"Where should I click to: Click the"이 들어 있는 줄부터 "tap(371, 286)"가 들어 있는 줄까지, 양 끝 줄을 포함해 한 글자도 바꾸지 말고 그대로 옮겨 적으세요.

* * *

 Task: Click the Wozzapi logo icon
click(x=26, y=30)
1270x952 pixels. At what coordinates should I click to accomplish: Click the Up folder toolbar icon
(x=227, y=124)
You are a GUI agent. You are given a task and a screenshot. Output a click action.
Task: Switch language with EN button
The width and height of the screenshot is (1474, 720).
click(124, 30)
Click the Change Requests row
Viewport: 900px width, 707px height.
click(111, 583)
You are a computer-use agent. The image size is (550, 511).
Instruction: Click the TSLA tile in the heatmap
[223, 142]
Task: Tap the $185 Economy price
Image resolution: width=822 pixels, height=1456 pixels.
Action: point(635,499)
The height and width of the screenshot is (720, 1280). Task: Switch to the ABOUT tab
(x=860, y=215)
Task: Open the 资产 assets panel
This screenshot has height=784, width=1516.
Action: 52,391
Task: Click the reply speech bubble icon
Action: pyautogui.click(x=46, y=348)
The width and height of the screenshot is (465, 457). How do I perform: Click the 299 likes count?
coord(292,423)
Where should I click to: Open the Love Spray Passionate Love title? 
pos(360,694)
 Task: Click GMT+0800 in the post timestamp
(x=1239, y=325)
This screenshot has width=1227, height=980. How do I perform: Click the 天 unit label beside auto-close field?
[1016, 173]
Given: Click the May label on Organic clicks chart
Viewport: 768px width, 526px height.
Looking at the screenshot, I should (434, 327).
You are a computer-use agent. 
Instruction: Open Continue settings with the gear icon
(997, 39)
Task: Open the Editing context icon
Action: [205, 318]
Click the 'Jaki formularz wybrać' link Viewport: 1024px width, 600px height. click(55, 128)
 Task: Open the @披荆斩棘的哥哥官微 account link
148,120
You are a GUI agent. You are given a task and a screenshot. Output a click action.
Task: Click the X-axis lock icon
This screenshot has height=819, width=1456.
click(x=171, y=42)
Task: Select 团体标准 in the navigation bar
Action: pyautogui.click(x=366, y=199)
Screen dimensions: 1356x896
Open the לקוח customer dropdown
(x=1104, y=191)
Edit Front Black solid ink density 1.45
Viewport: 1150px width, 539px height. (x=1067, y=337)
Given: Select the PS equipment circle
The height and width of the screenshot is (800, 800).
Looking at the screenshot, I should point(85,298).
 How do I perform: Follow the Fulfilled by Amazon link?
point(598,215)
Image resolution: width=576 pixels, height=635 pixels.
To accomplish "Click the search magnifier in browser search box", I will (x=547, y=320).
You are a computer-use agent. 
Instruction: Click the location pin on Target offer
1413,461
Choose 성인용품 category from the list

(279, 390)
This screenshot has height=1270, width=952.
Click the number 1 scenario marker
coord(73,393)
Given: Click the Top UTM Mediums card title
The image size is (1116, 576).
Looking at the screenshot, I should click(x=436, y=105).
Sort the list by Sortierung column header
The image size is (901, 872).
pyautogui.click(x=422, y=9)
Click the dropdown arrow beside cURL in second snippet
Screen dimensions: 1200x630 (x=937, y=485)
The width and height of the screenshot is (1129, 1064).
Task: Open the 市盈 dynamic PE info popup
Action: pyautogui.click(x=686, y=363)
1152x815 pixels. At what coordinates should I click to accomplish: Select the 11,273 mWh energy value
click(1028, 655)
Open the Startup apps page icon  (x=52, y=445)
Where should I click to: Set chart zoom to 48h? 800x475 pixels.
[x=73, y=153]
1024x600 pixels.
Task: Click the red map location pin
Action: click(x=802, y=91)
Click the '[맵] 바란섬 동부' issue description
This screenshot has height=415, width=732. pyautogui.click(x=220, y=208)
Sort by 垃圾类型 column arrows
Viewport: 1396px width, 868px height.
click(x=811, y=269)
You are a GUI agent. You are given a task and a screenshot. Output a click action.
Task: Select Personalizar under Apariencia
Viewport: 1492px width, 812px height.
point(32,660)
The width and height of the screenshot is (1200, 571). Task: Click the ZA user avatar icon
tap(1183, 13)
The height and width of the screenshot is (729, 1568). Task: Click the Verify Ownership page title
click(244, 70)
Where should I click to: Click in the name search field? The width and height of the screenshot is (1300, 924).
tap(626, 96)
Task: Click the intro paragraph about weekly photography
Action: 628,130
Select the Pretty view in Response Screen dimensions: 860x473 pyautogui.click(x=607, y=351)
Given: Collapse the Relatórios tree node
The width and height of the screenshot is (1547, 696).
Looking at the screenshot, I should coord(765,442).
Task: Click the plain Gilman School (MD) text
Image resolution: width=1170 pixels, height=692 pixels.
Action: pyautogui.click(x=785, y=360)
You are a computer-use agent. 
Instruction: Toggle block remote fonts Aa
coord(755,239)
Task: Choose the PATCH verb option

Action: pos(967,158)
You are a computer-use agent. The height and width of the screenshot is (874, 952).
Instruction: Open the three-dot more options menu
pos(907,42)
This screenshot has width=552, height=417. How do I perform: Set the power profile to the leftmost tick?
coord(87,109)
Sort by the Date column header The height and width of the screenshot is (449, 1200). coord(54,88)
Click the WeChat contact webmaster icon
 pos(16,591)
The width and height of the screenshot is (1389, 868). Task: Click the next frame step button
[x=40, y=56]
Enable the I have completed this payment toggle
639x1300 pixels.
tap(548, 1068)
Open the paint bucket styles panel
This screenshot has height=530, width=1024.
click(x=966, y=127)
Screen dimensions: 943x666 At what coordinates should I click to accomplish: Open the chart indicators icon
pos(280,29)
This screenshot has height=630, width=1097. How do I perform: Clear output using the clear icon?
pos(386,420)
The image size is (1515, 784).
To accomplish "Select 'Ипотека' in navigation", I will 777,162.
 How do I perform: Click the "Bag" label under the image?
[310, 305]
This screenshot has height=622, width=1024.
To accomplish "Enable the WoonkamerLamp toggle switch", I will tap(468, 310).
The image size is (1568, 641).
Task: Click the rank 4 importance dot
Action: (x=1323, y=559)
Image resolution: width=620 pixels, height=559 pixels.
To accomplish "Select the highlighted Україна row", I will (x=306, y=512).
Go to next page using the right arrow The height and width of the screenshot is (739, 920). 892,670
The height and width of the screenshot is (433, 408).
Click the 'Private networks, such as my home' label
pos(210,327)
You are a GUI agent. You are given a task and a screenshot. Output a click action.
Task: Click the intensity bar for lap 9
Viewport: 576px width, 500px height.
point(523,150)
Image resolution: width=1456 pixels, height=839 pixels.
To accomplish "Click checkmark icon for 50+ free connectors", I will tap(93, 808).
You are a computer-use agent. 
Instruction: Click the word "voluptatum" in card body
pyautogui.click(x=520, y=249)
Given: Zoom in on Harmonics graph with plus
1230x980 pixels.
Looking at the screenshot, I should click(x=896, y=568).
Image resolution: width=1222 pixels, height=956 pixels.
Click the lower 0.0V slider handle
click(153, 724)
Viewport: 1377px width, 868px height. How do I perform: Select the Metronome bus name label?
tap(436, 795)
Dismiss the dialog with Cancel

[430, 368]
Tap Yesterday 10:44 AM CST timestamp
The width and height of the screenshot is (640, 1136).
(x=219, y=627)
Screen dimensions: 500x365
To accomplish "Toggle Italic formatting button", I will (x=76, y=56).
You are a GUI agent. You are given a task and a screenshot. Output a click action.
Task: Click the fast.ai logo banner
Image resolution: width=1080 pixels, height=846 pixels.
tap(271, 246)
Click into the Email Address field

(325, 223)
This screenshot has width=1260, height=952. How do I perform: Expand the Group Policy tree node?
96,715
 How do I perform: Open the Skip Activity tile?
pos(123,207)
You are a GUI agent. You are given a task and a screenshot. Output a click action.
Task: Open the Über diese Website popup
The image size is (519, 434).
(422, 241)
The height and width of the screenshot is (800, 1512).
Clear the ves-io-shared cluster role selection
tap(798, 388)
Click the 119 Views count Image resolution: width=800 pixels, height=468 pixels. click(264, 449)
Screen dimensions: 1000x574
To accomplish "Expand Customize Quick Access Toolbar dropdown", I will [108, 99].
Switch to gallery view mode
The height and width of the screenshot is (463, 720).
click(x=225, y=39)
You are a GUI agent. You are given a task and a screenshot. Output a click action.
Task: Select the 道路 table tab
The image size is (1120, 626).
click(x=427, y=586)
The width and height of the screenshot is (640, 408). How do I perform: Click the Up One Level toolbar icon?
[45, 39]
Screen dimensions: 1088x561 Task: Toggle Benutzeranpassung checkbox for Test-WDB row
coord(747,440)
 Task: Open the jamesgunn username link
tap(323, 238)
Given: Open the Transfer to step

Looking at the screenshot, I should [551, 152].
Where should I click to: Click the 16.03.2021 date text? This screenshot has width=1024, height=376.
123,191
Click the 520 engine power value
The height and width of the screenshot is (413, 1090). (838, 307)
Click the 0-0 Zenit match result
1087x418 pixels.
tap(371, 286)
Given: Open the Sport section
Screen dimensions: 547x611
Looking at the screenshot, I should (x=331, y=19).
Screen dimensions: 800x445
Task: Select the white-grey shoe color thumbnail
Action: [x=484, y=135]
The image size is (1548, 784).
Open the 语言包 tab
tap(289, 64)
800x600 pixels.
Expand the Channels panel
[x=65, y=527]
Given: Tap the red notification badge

* * *

정답은 아래에
Where should I click to: Click the 16.03.2021 date text? This screenshot has width=1024, height=376.
123,191
Click the 520 engine power value
The height and width of the screenshot is (413, 1090). (838, 307)
Click the 0-0 Zenit match result
1087x418 pixels.
tap(371, 286)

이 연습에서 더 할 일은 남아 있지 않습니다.